Layoffs were mostly unchanged in July at 1.6 million, suggesting that employers are retaining workers after having trouble finding labor during the pandemic, Investing.com reported.

The number of quits dropped by 253,000 to 3.5 million, a sign that employees may be becoming less confident in their ability to switch jobs fast in an uncertain economic environment.

A return to more normal conditions

At the Jackson Hole Economic Symposium on Friday, Federal Reserve Chairman Jerome Powell said a weakening labor market was one of several key data tests that could help avert additional interest rate hikes.

“The job market is back to normal,” Jed Graham wrote for Investor’s Business Daily. “The (Jolt) survey passed Powell’s test with flying colors, as job openings slid to the lowest level in more than two years.”

ZipRecruiter chief economist Julia Pollak said cooling economic conditions “will come as a relief to many employers … The labor market is largely back to pre-pandemic conditions.”

The Conference Board’s monthly consumer confidence survey reinforced a return to more normal conditions.
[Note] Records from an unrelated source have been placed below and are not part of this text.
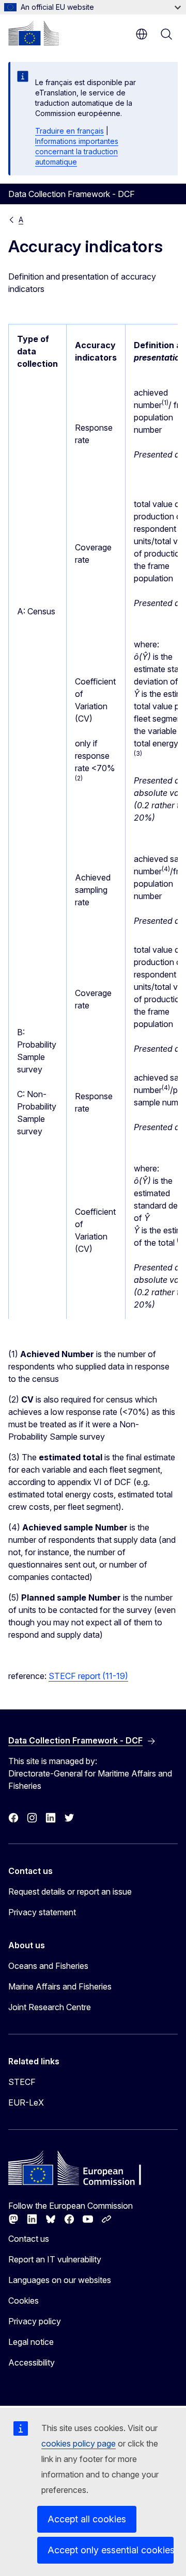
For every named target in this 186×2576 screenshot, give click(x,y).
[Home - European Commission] (33, 33)
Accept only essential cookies (111, 2550)
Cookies (23, 2300)
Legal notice (31, 2342)
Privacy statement (42, 1912)
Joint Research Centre (49, 2007)
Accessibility (31, 2362)
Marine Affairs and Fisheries (60, 1986)
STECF (22, 2082)
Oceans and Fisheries (48, 1966)
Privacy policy (34, 2321)
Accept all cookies (87, 2519)
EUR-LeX (26, 2102)
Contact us (28, 2238)
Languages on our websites (59, 2280)
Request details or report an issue (70, 1891)
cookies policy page (78, 2443)
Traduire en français (69, 130)
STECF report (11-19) (88, 1676)
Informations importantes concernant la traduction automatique (76, 151)
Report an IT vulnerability (54, 2259)
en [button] (141, 34)
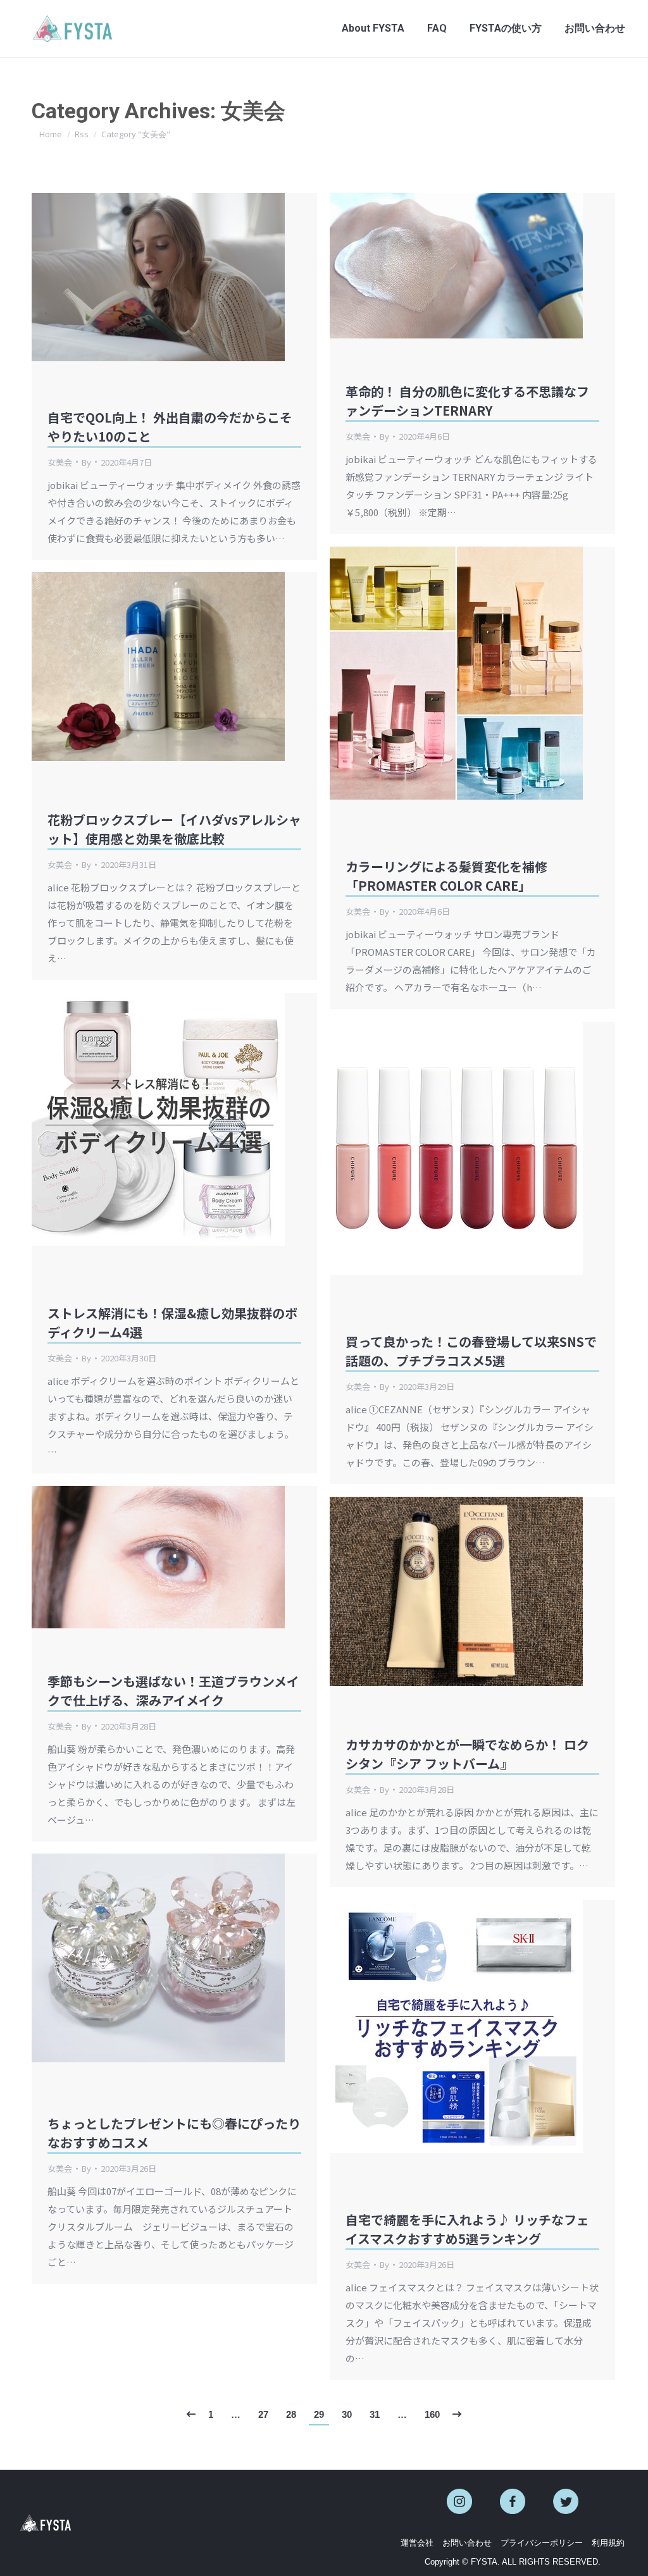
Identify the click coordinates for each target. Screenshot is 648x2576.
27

The percentage of respondents who see jobs as “plentiful” fell from 43.7 percent in July to 40.3 percent in August. Those saying jobs are “hard to get” rose to 14.1 percent from 11.3 percent. The differential fell to 26.2 percent, which is 6 percentage points lower than the February 2020 reading, according to Barry Knapp of Ironsides Macroeconomics.

Job openings are still high

A strong labor market and the higher wages that generally support it have consistently worried the Fed as the broader economy continues to outperform recession forecasts, The Street reported. 

Still, by one of Powell’s favorite measures, the labor market isn’t back to its pre-pandemic norm. The ratio of unemployed workers to job openings peaked at 1.2 before the pandemic. There are still 1.5 unemployed workers for every job opening, with 3 million less unemployed than job openings.

Investors liked the Jolt report

U.S. stocks surged on Tuesday after the new jobs data took some pressure off interest rates, with the S&P 500 up 1.45 percent at closing and the tech-heavy Nasdaq 100 up more than 2 percent for their best-performing day in August. The 10-year Treasury yield nosedived on Tuesday.

The August jobs report is due on Friday, and economists expect a net gain of 186,000 in August, which would be a marked slowdown from the post-pandemic job gains of 2021 and 2022 and would take even more pressure off of interest rates, Markets Insider reported.